By Simon Nattrass, December 2012

Young people on the streets are often denied support by the very Ministry that’s supposed to help them.

In 2008, a conservative estimate by the Community Social Planning Council placed the number of homeless youth in the Greater Victoria region at 616. Educated guesses place that number higher today. The Council readily admits—and most service providers will confirm—that many homeless youth are not visible enough to provide an accurate count, meaning that youth on or near our city streets could number over a thousand. With only 69 reliable beds and a handful of shelter mats, many young people survive by sleeping on couches and staying with friends before seeking shelters and doorways. Unsurprisingly, a good number of them seek help from the Ministry of Children and Family Development at some point in their lives. 

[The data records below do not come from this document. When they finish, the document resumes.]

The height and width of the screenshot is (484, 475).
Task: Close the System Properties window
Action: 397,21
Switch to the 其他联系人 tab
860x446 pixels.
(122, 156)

For many youth wary of the foster system and risking abuse at home, a youth agreement from that Ministry is the ideal transition to adulthood. A youth agreement is a contract between the Ministry and youth aged 15-18 which allows them to live independently, with the Ministry providing some financial or other support. While it may seem like the perfect solution for youth seeking refuge from an abusive home, only 18 percent of BC’s street-involved youth surveyed in 2007 by the McCreary Centre Society had successfully entered into an agreement. That same survey found that 61 percent of street-involved youth had experienced violence at home—something that under the Child, Family and Community Service Act demands the child’s protection (along with emotional abuse, sexual exploitation, neglect and abandonment).

Karl, now 17, spent two years on and off the street to avoid an unsafe home life. He says, “I know several people that have been through the Ministry. All of their cases have been either blown off or they’ve been treated really poorly.” Karl made it part of the way through his application for a youth agreement before his relationship with the Ministry was abruptly cut off, giving him nowhere to turn but the street. “The Ministry told me that they met my parents and they didn’t feel that my claims were true, and so I lived on the streets for a while after that. They were aware that I was living on the streets and told me…because my parents wanted me back they weren’t going to do anything.” 

In such cases, it seems, the word of adult caregivers is routinely taken over that of potentially threatened youth, something that provincial Representative for Children and Youth Mary Ellen Turpel-Lafond says cannot happen when a child is seeking protection. “The Ministry may have to engage with the family, but they need to understand the short-term and the long-term issues and take seriously what young people say.” The conversation, says Turpel-Lafond, should always be between the young person and the Ministry before anyone else. “An upset young person is probably somebody that needs to be listened to very carefully. They may not be able to communicate clearly because there may have been something brewing here for a long time, so we need to look at what’s really going on.”

Too often, according to service providers, the burden of proof rests on the shoulders of the youth. Ministry social workers appear to assume that youth cannot be trusted, that their claims are exaggerated, and that parents are inherently and always competent, honest, and loving—even when lying is the best way to avoid the consequences of abuse. 

The Ministry admits that “Should a young person seek out services with the Ministry of Children and Families or Delegated Aboriginal Agency, the first priority is that youth are reunified with family whenever possible and safe.” Further, and directly related to cases like Karl’s, the list of requirements for applicants to receive a youth agreement includes “significant adverse condition…behavioural or mental disorders, or sexual exploitation,” but at no point directly mentions physical or emotional abuse as legitimate reasons for young people to seek help.

Unfortunately, getting hard data on youth who are denied service by the Ministry of Children and Family Development seems impossible. The Ministry starts a file on everyone who begins the process of obtaining support, but does not, according to two Ministry representatives, keep any stats on youth turned away at the door. During my research, several staff members were unable to locate the stats on youth who have been given a case but ultimately denied. It seems harder still to find information on why youth are denied services in these cases. In conversation, Ministry reps have even gone so far as to say that no youth are explicitly denied service, a claim which is directly contradicted by service providers and the youth I have spoken to.

The oversight in collecting data and the issue itself have been largely ignored because the people who understand it—the ones who youth turn to for support when the Ministry fails them—feel unable to speak out. While researching this article I spoke with half a dozen youth service providers; all confirmed the stories I heard from youth, many added stories of their own, and all refused to go on the record for fear of losing access to the Ministry’s purse. 

Until we can ensure that youth are taken seriously and given the protection and support they deserve, any other effort will be rendered futile for the hundreds of young people sleeping rough in Victoria. The McCreary Centre’s survey found that most youth became street-involved between the ages of 11 and 14. When such young persons are turned away from the Ministry once, they are effectively lost to the system, cast away to become entrenched in street life. We cannot know how many of the people who live and die on our streets would have made it out if only the Ministry were on their side. 

Simon Nattrass is a Victoria writer with a special interest in issues related to youth.